#### DATA SHOWN:
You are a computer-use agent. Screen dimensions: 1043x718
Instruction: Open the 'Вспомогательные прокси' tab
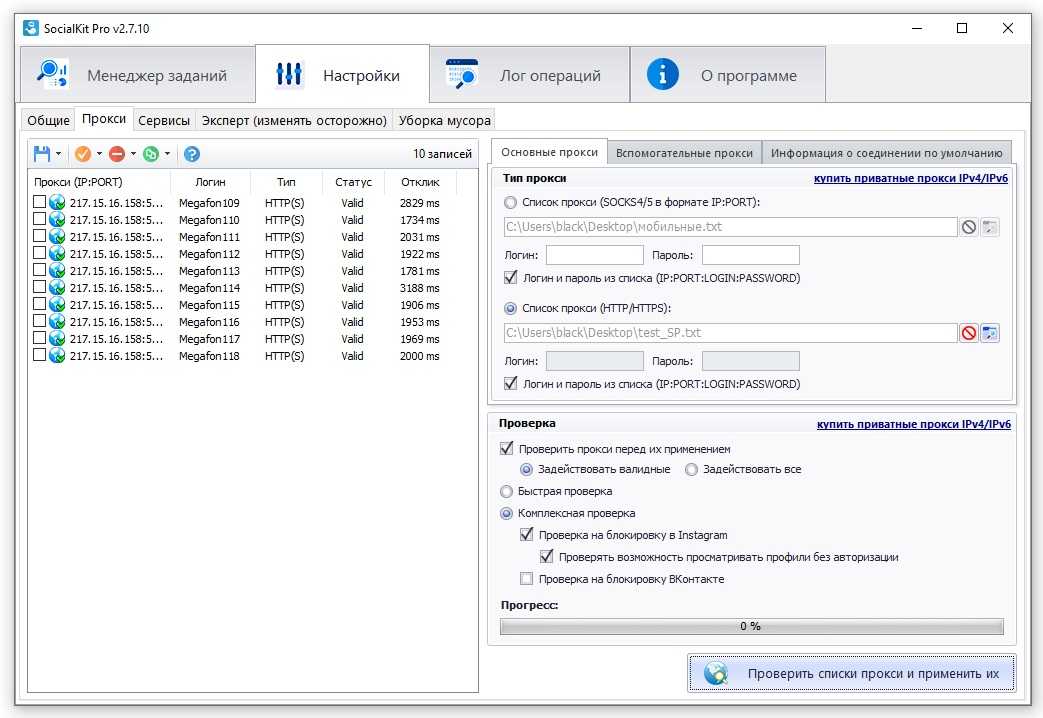[684, 153]
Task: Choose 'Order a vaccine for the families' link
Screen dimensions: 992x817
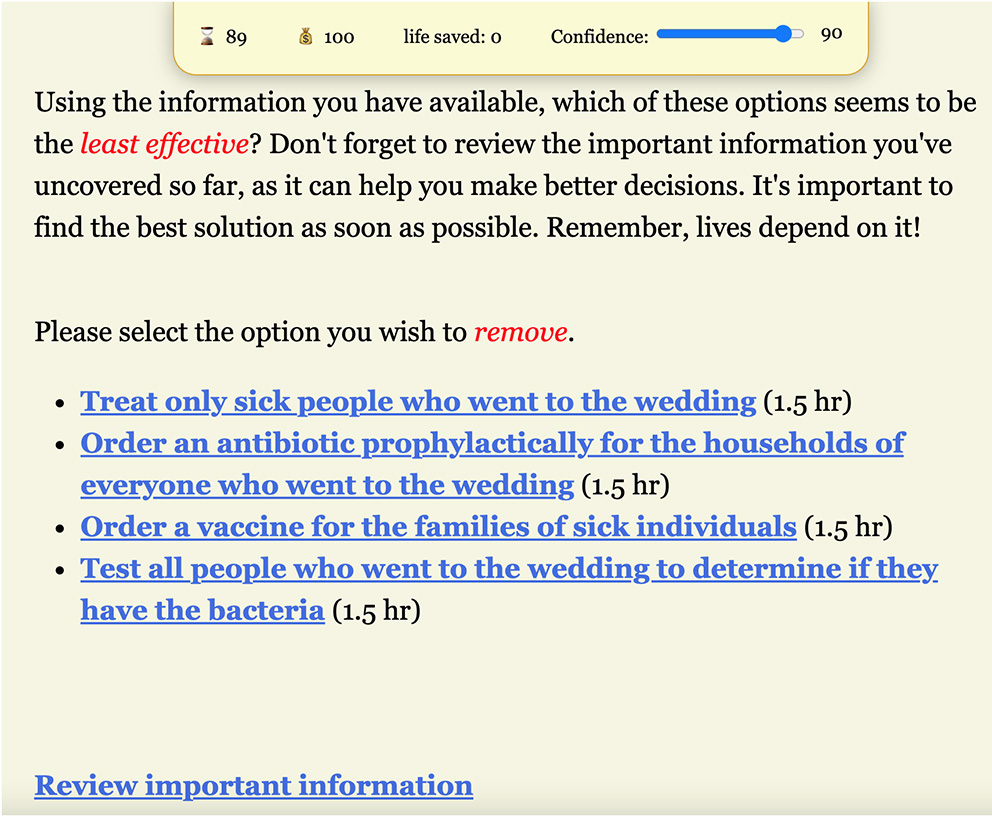Action: pos(438,526)
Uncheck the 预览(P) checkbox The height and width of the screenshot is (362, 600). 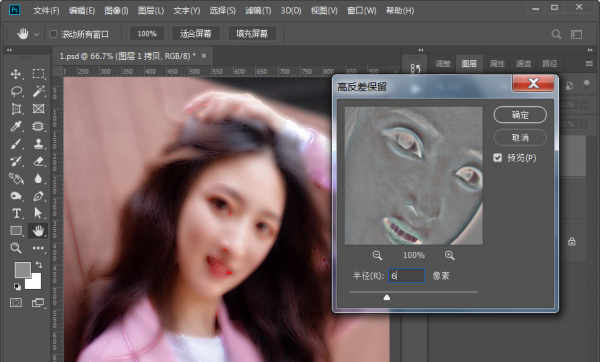(497, 158)
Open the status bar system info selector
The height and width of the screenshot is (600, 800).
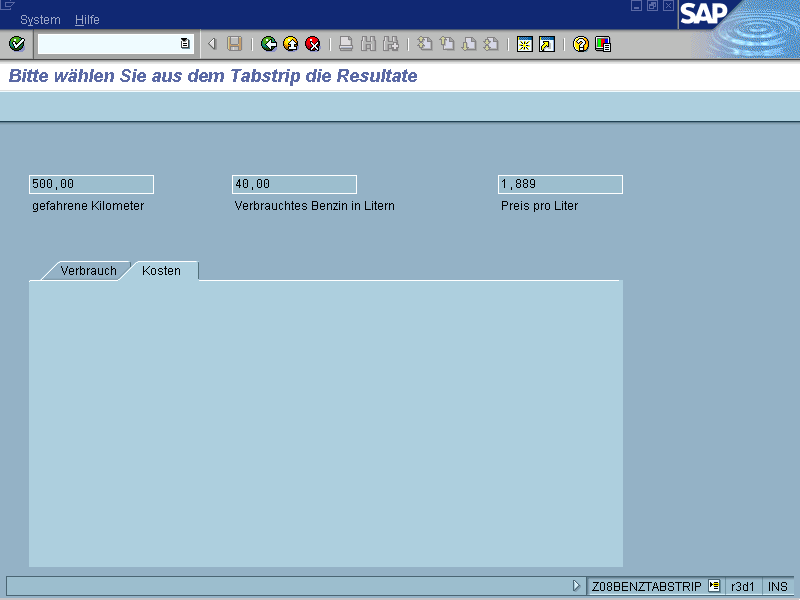tap(714, 586)
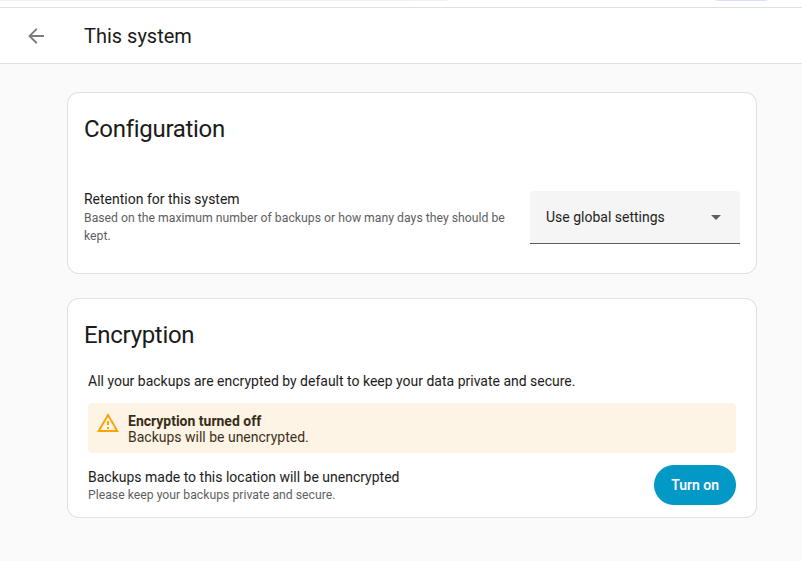Image resolution: width=802 pixels, height=561 pixels.
Task: Click the "This system" page title
Action: tap(138, 36)
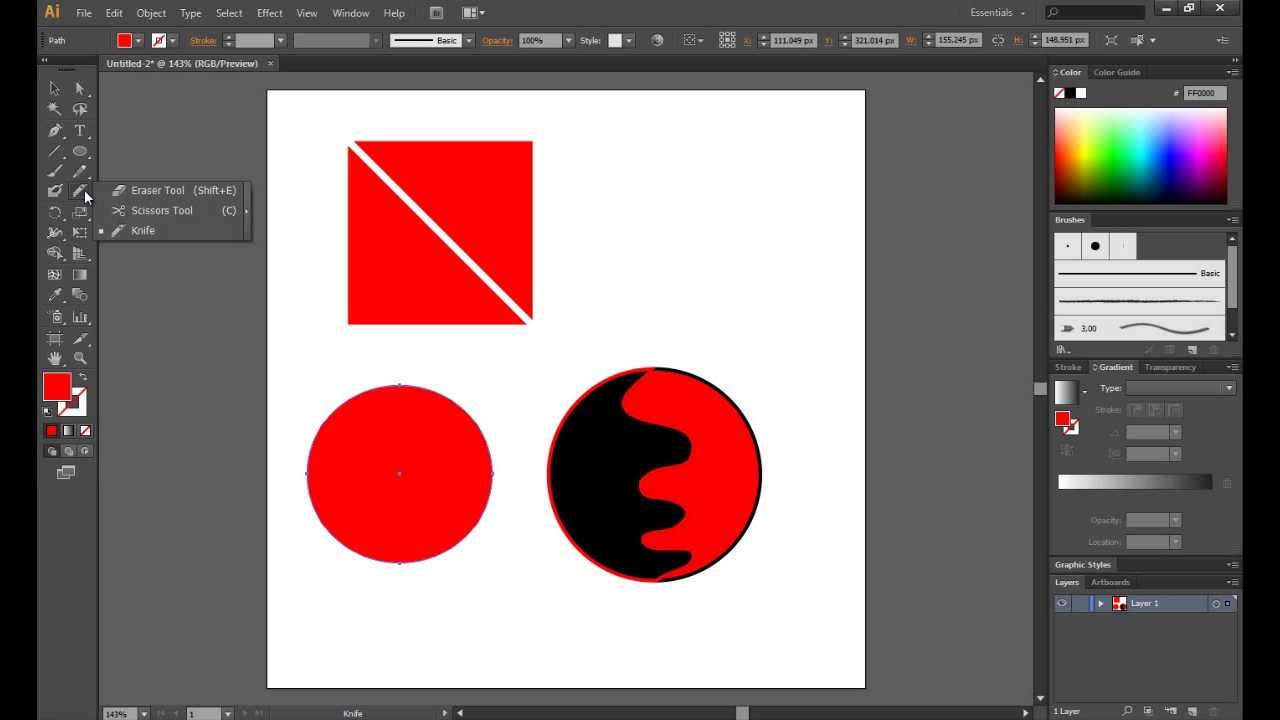
Task: Choose the Eyedropper tool
Action: (55, 295)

#### WHAT NEEDS TO BE DONE:
Return exactly the lines from the one with "The height and width of the screenshot is (600, 800)." through the last line of the entries above, both ends included. No pictures may appear in the copy.

#### TASK OUTPUT:
The height and width of the screenshot is (600, 800).
tap(714, 586)
Image resolution: width=802 pixels, height=561 pixels.
Task: Click the "This system" page title
Action: tap(138, 36)
Task: Choose the Eyedropper tool
Action: (55, 295)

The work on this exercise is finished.